Apart from the language itself the Smalltalk environment implemented a
GUI (Graphical User Inteface) with WIMP (Windows, Icons, Menus and
Pointing device) thus being the origin of current GUIs.
In addition to this, the Smalltalk
team introduced the
Model-View-Controler (MVC) programming model, the first design pattern
for interactive applications and one of the first design patterns
(though the term Pattern wasn't introduced until around 1987).
Prolog
Prolog
is a logic
programming language, i.e. a declarative programming language where the
programmer declares a set of facts and rules and then specifies what
the program should determine rather than how
to solve the problem as in imperative programming languages. It was
invented 1972 and is still in use though not very widespread.
SQL
Structured Query
Language is also a declarative language that is used to
specify operations on relational databases (RDBMS).

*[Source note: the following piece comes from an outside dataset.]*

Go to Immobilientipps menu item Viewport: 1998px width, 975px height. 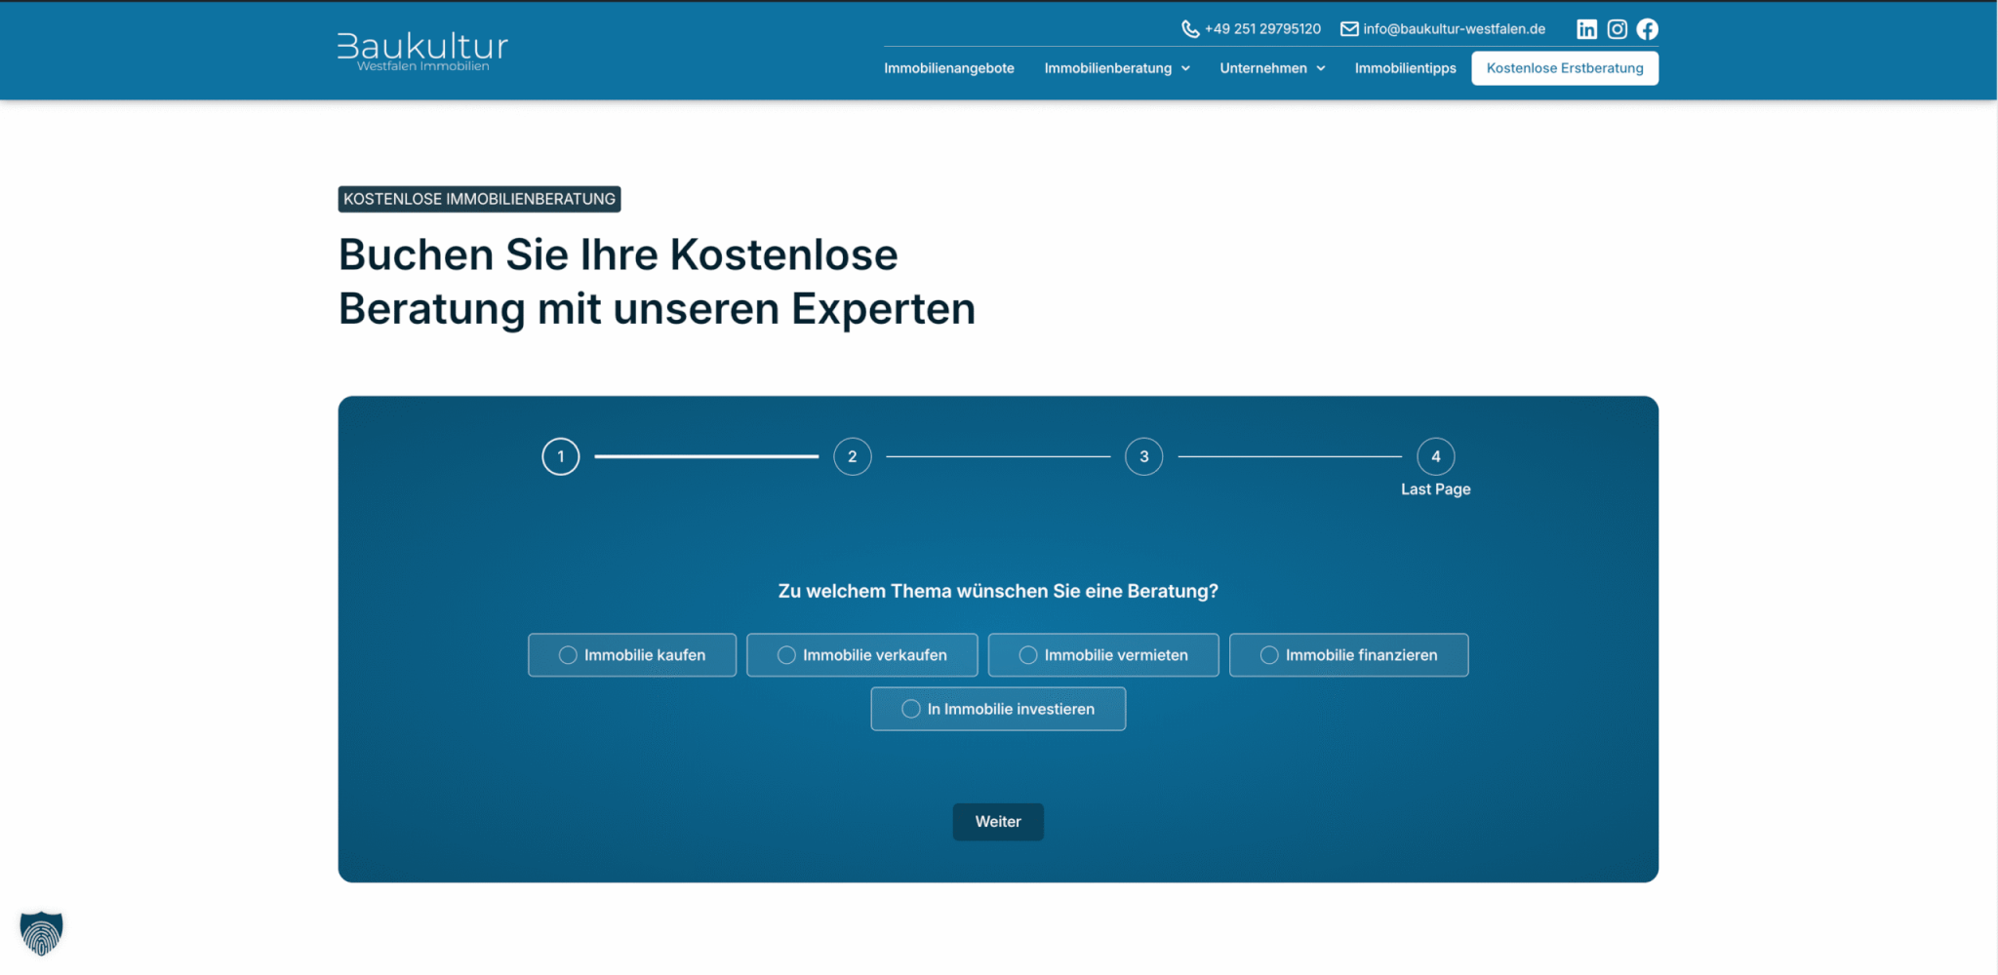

RDBMS is to date the most common structured database and virtually all
RDBMSes use SQL, so it is one of the most wide-spread languages and has
been around since 1978. Recent developments of Object-relational
mappers allow programmers to write database operations in other
languages (e.g. see LINQ)
that are translated into SQL for data access.
More...
There are thousands of programming
languages developed to date, both
generic (Java, Python, C#, ML, ...) and special purpose (Lex, Yacc,
Flash, ...). I hope this page covers most ideas implemented as
programming languages though I know many prefer languages not
even
mentioned here. Some may find it intriguing that a new fiield of
science/engineering still has a history.
Of course there is a lot more to
software development than
programming languages - principles like structured programming,
software architecture, design patterns, configuration management,
collaboration (agile/scrum, open source, ...) project cost estimates
(Cocomo, ...)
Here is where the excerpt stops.